**Requirement:** Each record must appear in the answer exactly as given.

======== Task input

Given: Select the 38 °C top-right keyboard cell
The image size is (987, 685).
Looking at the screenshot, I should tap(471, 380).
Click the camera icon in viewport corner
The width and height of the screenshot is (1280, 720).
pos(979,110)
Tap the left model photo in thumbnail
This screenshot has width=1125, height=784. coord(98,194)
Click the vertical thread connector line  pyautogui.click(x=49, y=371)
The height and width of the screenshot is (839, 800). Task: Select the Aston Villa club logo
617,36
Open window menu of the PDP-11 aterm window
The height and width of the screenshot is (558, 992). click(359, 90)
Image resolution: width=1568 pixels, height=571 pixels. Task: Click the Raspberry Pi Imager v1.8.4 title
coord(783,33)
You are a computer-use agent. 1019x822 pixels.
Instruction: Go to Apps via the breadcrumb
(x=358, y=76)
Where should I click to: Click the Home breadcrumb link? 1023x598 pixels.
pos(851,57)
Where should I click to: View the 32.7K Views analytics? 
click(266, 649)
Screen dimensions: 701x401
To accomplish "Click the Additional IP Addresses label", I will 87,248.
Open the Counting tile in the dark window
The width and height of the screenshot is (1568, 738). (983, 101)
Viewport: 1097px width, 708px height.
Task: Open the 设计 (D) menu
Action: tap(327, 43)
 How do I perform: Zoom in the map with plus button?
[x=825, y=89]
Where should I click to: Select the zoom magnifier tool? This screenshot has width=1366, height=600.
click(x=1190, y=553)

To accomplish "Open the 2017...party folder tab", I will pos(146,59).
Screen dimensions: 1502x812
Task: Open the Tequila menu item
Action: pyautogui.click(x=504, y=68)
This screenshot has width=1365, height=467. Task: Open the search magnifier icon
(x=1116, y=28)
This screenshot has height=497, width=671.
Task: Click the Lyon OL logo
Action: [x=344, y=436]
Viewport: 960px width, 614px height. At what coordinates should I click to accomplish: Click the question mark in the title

================

**Completed exercise:**
Given: Select the 38 °C top-right keyboard cell
The image size is (987, 685).
Looking at the screenshot, I should tap(471, 380).
Click the camera icon in viewport corner
The width and height of the screenshot is (1280, 720).
pos(979,110)
Tap the left model photo in thumbnail
This screenshot has width=1125, height=784. coord(98,194)
Click the vertical thread connector line  pyautogui.click(x=49, y=371)
The height and width of the screenshot is (839, 800). Task: Select the Aston Villa club logo
617,36
Open window menu of the PDP-11 aterm window
The height and width of the screenshot is (558, 992). click(359, 90)
Image resolution: width=1568 pixels, height=571 pixels. Task: Click the Raspberry Pi Imager v1.8.4 title
coord(783,33)
You are a computer-use agent. 1019x822 pixels.
Instruction: Go to Apps via the breadcrumb
(x=358, y=76)
Where should I click to: Click the Home breadcrumb link? 1023x598 pixels.
pos(851,57)
Where should I click to: View the 32.7K Views analytics? 
click(266, 649)
Screen dimensions: 701x401
To accomplish "Click the Additional IP Addresses label", I will 87,248.
Open the Counting tile in the dark window
The width and height of the screenshot is (1568, 738). (983, 101)
Viewport: 1097px width, 708px height.
Task: Open the 设计 (D) menu
Action: tap(327, 43)
 How do I perform: Zoom in the map with plus button?
[x=825, y=89]
Where should I click to: Select the zoom magnifier tool? This screenshot has width=1366, height=600.
click(x=1190, y=553)

To accomplish "Open the 2017...party folder tab", I will pos(146,59).
Screen dimensions: 1502x812
Task: Open the Tequila menu item
Action: pyautogui.click(x=504, y=68)
This screenshot has width=1365, height=467. Task: Open the search magnifier icon
(x=1116, y=28)
This screenshot has height=497, width=671.
Task: Click the Lyon OL logo
Action: [x=344, y=436]
Viewport: 960px width, 614px height. At what coordinates should I click to accomplish: Click the question mark in the title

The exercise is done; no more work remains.